The Personal Sessions, book 6
The Deleted Seth Material: December 15, 1980 - May 10, 1982
Like all of the other books that Seth, Jane Roberts, and Robert Butts and Seth, this one has nuggets of information that, if really understood, could change one’s experience of reality.
I have told you that you are born into your times knowing in advance the problems, challenges, and potential developments that are possible. This applies to everyone, of course. All of you have a hand in the formation of world events. Those connections are worked out at all levels of reality, in the waking state through your communication devices and culture, and through the far more complicated arena of the culture of dreams. Your dreams are your own, yet they interact with others, and the dreams of others are background issues in your own dream encounters.
But I wouldn’t recommend this book to a person who isn’t emotionally invested in Jane’s health journey. In this book, we read of her becoming progressively more crumpled and unable to move. By the end, she’d been to the hospital for the first time for a whole month with the experts unable to diagnose the cause of her symptoms.
Seth is ever patient, supportive and tangibly helpful, never recommending she go to the hospital or stay at home, never insisting that she do certain things or saying anything negative when he has suggested that a certain thing would be beneficial and Jane and Robert don't do that thing.
You are alive to express the individualistic life-force that is the source of your being. You have been taught not to trust that energy, however, and in one way or another your social programs and your governments themselves are based upon the proposition that man must be protected from his own nature.
It is heartbreaking to see that even with all the assistance Jane had, all the work she did to get to the root of the beliefs that were causing her difficulties, there were always more layers.
In this book, the greatest bit of general-purpose knowledge is related to a complex of beliefs that Seth labeled the Sinful Self. The psyche is not a closed system so it’s not like the Sinful Self was a clearly defined aspect of her personality, rather it’s a cluster of beliefs that were given to her when she was young (and also, I suspect, from other lifetimes) related to guilt, perfection, being of service, and an over-accentuation on ideas of responsibility.

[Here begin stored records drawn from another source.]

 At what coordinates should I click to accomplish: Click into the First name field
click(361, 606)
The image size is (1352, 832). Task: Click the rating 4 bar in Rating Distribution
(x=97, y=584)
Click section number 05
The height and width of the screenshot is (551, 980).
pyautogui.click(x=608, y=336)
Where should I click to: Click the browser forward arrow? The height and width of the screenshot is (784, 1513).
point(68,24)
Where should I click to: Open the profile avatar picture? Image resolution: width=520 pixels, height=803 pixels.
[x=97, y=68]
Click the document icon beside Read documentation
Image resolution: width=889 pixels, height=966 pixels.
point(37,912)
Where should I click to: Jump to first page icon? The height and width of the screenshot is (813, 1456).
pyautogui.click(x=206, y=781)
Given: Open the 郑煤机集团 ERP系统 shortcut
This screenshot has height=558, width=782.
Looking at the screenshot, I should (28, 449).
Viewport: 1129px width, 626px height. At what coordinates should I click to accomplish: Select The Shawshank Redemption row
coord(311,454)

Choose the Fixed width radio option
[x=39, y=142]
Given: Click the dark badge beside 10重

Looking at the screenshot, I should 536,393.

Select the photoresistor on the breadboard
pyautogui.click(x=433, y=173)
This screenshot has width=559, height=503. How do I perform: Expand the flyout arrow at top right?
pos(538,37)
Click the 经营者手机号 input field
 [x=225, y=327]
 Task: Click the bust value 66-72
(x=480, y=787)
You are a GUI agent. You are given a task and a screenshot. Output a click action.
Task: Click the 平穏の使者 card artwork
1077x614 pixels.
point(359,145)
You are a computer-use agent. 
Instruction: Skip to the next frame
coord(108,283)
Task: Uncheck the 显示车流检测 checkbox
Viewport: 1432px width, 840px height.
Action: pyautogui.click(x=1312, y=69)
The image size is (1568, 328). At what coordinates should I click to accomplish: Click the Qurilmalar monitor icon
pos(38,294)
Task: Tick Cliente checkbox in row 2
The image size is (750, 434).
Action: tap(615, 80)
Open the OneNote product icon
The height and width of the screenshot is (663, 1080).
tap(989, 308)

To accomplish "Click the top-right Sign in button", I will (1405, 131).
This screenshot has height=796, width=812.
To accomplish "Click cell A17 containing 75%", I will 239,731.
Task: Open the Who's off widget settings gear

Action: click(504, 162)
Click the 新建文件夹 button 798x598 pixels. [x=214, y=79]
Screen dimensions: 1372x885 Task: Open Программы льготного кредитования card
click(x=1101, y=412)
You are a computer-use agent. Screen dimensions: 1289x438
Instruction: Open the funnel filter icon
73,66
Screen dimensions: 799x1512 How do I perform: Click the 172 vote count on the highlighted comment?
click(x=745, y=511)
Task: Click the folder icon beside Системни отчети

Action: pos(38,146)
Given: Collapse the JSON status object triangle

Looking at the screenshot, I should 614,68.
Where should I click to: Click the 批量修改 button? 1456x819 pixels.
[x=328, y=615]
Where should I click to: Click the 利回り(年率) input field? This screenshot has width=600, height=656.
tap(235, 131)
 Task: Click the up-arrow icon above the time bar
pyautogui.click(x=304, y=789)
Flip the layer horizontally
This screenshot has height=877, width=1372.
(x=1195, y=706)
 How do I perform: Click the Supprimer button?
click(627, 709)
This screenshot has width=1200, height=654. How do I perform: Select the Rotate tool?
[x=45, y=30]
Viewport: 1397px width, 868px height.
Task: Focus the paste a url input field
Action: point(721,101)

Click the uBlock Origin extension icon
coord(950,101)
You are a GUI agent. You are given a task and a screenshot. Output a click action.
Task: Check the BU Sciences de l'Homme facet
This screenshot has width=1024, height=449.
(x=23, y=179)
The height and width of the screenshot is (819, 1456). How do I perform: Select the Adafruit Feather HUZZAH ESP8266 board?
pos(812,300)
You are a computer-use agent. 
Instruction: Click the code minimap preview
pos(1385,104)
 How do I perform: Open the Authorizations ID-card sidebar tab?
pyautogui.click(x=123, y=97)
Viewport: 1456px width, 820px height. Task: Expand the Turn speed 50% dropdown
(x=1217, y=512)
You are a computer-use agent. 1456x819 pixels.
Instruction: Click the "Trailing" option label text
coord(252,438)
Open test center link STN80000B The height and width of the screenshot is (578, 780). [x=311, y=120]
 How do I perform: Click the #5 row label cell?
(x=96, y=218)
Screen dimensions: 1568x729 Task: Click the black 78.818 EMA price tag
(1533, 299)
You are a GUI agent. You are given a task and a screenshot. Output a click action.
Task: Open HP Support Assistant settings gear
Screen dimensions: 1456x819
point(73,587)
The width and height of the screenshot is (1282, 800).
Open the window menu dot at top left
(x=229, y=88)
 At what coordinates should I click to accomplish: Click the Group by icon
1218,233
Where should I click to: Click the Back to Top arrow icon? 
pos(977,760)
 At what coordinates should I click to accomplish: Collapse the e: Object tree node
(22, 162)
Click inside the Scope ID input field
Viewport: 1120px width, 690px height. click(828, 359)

Jane was educated in a Catholic school and the church was a major part of her life until she was in her mid-teens. You’d think that the religious indoctrination would have been left in the dust once she stepped away from the church and began channeling Seth and exploring the flexibility of her consciousness.
But once she began to achieve some level of success and the symptoms came on full-force, she realized that those ideas were literally crippled her. The Sinful Self aspects of her psyche demanded that she receive all the people who randomly showed up on her doorstep, that she personally answer every piece of mail she received, that she go on TV and radio, even if she didn’t want to. The Sinful Self's beliefs made her feel like she should be a therapist to all, should be perfect, and worse that she should take responsibility for everything Seth said. It was too much.
It makes sense that she would choose to become crippled and die from the symptoms. It's a strong message to the contrary: that she wasn't perfect, that even with Seth's help she was bound up in false beliefs like other people.
Her symptoms were also caused by ideas that she needed to protect herself - from readers wanting more of her, from people who felt the material went ‘too far’, from the people who wanted to label her and ridicule her work, etc.
By the early 80s when the symptoms eventually sent her to the hospital and she’d been working for nearly a decade to unravel the beliefs that were causing her body to calcify, she found yet more layers of conditioning that had been contributing to the problem.
In his usual style, Seth finds a lovely way to share wisdom that applies to all of us from the issues that plagued Jane and Rob. For example, in riffing off the over-accentuated sense of responsibility Jane felt, Seth talks about how the motivation for doing things should not be because we think we should or ‘have to’.
The idea of responsibility, as described here, blocks creativity, hampers natural psychic and physical flow: “I should be doing thus and so.” “What do I like to do? What do I feel like doing? What makes me feel good?” Those questions are far more pertinent. When you want to do something truly there are usually few real impediments. Desire flows freely into action.
[…] It would do you both good if you took some time to become better acquainted with your own feelings about who you are or what you are, as opposed to who or what you think you should be, and why you think you should be different.
In this book we move from a Jane who is writing multiple things at once (poetry, Seth material, and her own books) to a Jane that can no longer hold a pen or work a typewriter, who cannot wash herself or get from the bed to a chair without someone’s assistance.
I respect her choice to let go of the body and move on, but I also wish she would have been able to free herself to enjoy her success and to continue releasing more books with Seth and Robert.